Progressive Failure Analysis Of Notched Fiber-reinforced Composite Laminates

Due to their advantages such as high specific modulus and high specific strength, advanced fiber reinforced composite materials are being widely used in fields like aerospace, weapons and marine, etc. The structural application of composite materials often requires the presence of holes or cut-outs. The behavior of composite materials with stress concentrations due to these notches is of great interest to designers because the damage growth around these stress concentrations will result in strength or life reduction of composite structures. In addition, the material heterogeneity and anisotropy make the situation more complicated. Therefore, it’s of great importance to investigate the failure of notched composite laminates.In most of the numerical models, fiber-reinforced composites are modeled as homogeneous anisotropic plates and no special treatments are taken for the stress concentration at the notch tips.

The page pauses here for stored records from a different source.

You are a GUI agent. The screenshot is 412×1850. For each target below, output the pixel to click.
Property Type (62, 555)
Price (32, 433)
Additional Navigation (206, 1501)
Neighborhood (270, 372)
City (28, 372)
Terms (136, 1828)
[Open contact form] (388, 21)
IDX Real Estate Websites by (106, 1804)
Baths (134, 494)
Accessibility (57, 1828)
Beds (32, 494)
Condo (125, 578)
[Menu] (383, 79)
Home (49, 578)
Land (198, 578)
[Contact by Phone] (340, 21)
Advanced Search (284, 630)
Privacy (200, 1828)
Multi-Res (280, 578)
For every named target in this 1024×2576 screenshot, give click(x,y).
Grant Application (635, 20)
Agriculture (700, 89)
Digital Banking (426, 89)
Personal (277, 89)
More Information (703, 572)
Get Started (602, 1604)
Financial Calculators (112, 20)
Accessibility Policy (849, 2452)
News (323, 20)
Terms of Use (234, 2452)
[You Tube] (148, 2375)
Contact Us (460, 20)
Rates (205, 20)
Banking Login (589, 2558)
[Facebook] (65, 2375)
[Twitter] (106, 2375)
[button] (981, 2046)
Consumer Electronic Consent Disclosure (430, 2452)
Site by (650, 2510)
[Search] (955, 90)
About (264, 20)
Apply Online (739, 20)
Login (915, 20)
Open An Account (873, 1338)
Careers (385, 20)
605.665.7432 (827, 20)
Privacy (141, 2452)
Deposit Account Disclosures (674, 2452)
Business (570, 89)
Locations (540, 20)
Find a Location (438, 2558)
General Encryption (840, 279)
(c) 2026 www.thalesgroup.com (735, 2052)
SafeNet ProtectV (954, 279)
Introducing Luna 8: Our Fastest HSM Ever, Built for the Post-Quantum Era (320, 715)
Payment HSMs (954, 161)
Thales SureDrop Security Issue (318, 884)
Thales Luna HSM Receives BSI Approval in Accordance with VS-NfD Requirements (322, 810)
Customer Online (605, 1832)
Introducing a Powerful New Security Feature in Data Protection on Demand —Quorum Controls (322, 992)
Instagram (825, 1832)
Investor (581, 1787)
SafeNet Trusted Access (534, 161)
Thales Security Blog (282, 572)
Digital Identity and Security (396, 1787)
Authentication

Such models cannot describe the stress states in the composites accurately. This article presents a detailed analysis on the stress concentration in notched fiber-reinforced composites. Due to the formation of longitudinal splitting at notch tips along the fiber direction, the extremely high stress concentrations ahead of the notch tips could be drastically reduced for composites under remote tension. In this article a progressive damage model implemented in finite element software ABAQUS was created in order to better understand the failure mechanisms of notched composite laminates. To capture the true stress concentration at the notch tip, in-ply surface-based cohesive contacts along the fiber direction were introduced in the finite element model to simulate the splitting. To model the delamination, interface cohesive contacts were introduced between plies. Notched composite laminates with various layups and in-plane scaled sizes are investigated. Failure modes and failure loads obtained from finite element analyses were compared with experimental results from open literature to confirm the failure mechanisms of composite laminates.